Classifications algorithms are a central topic in machine learning, a field of computer science and statistics that develops computations to recognize patterns and to predict outcomes without explicit programming. These algorithms extract rules from the raw data acquired by the system during a training period. The rules are subsequently used to classify a new object and then to take the appropriate action according to the class of the object. For the colorrecognition task, we train the robot by presenting it with objects of different colors and telling the robot which objects are yellow and which are not. The machine learning algorithm generates a rule for color classification. When presented with new objects, it uses the rule to decide which objects are yellow and which are not.
This chapter assumes that you are familiar with the concepts of mean, variance and covariance.
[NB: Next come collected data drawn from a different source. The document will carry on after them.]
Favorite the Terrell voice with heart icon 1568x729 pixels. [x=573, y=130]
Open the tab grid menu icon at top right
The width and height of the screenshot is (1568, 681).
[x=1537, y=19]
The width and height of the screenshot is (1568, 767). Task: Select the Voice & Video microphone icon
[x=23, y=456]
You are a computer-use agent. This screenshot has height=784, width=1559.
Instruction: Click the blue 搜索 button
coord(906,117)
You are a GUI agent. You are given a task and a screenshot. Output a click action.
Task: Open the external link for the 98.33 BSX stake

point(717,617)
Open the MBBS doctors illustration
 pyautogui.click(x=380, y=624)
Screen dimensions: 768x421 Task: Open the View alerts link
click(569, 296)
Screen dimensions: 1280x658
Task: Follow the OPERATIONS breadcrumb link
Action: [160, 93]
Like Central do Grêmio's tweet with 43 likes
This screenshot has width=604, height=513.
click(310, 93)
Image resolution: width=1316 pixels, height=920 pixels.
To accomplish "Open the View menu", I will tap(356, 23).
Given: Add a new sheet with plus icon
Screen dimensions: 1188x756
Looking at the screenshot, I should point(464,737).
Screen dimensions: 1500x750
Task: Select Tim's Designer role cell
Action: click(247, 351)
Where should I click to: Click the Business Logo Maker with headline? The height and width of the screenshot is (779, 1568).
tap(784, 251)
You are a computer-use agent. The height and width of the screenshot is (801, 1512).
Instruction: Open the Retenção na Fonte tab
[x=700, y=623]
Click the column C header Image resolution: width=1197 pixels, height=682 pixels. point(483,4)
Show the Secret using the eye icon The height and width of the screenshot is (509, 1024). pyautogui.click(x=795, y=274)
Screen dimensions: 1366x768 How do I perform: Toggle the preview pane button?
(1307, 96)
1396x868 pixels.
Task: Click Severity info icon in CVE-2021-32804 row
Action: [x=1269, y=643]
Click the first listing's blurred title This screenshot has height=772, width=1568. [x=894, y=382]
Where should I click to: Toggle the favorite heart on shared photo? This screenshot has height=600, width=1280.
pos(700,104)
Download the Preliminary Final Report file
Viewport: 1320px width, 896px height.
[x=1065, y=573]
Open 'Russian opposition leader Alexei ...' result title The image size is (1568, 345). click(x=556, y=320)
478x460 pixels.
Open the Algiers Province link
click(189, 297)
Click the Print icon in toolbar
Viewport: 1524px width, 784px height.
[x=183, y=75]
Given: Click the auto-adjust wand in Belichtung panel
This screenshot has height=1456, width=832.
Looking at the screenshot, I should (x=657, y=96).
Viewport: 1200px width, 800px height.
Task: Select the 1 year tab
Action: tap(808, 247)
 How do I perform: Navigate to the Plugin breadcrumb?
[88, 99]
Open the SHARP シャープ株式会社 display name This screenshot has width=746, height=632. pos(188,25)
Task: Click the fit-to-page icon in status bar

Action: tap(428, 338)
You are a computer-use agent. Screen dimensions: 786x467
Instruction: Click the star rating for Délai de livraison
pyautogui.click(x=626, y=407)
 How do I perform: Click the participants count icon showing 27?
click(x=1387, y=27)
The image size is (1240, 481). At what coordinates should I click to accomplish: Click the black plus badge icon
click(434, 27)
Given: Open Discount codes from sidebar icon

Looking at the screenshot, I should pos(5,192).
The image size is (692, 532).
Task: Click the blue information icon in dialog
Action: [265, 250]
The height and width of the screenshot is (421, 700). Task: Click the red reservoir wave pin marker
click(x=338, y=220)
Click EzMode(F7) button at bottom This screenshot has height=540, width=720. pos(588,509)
Tutorials on these concepts appear in Appendices B.3 and B.4.
14.1 Distinguishing Between Two Colors
We start with the problem of distinguishing yellow balls from nonyellow balls. To simplify the task, we modify the problem to one of distinguishing dark gray areas from light gray areas that are printed on paper taped to the floor (Fig. 14.2). The robot uses two ground sensors that sample the reflected light as the robot moves over the two areas.
14.1.1 A Discriminant Based on the Means
By examining the plots in Fig. 14.3, it is easy to see which samples are from the dark gray area and which are from the light gray area. For the left sensor, the values of the light gray area are in the range 500–550, while the values of the dark gray area are in the range 410–460. For the right sensor, the ranges are 460–480 and 380–400. For the left sensor, a threshold of 480 would clearly distinguish between light and dark gray, while for the right sensor a threshold of 440 would clearly distinguish between light and dark gray. But how can these optimal values be chosen automatically and how can we reconcile the thresholds of the two sensors?
Let us first focus on the left sensor. We are looking for a discriminant , a value that distinguishes samples from the two colors. Consider the values \( max _{dark}\), the maximum value returned by sampling dark gray, and \( min _{{light}}\), the minimum value returned by sampling light gray. Under the reasonable assumption that \( max _{dark} < min _{light}\), any value x such that \( max _{dark}< x < min _{light}\) can distinguish between the two shades of gray. The midpoint between the two values would seem to offer the most robust discriminant.
From Fig. 14.3 we see that \( max _{dark}\approx 460\) occurs at about 10 s and \( min _{{light}}\approx 500\) occurs at about 60 s, so we choose their average 480 as the discriminant. While this is correct for this particular data set, in general it is not a good idea to use the maximum and minimum values because they could be outliers: extreme values resulting from unusual circumstances, such as a hole in the paper which would incorrectly return a very high value in the dark gray area.
14.1.2 A Discriminant Based on the Means and Variances
The variance computes the average of the distances of each sample from the mean of the samples. The distances are squared because a sample can be greater than or less than the mean, but we want a positive distance that shows how far the sample is from the mean.
The difference of the means and the quality criteria J
Left  Right  

Dark  Light  Dark  Light  
\(\mu \)  431  519  383  467 
\(s^{2}\)  11  15  4  7 
\({\mu }_{{dark}}{\mu }_{{light}}\)  88  84  
J  22  104 
14.1.3 Algorithm for Learning to Distinguish Colors
These computations are done by the robot itself, so the choice of the better discriminant and the better sensor is automatic. The details of the computation are given Algorithms 14.1 and 14.2.^{4}
Activity 14.1:

Construct an environment as shown in Fig. 14.2. Print two pieces of paper with different uniform gray levels and tape them to the floor.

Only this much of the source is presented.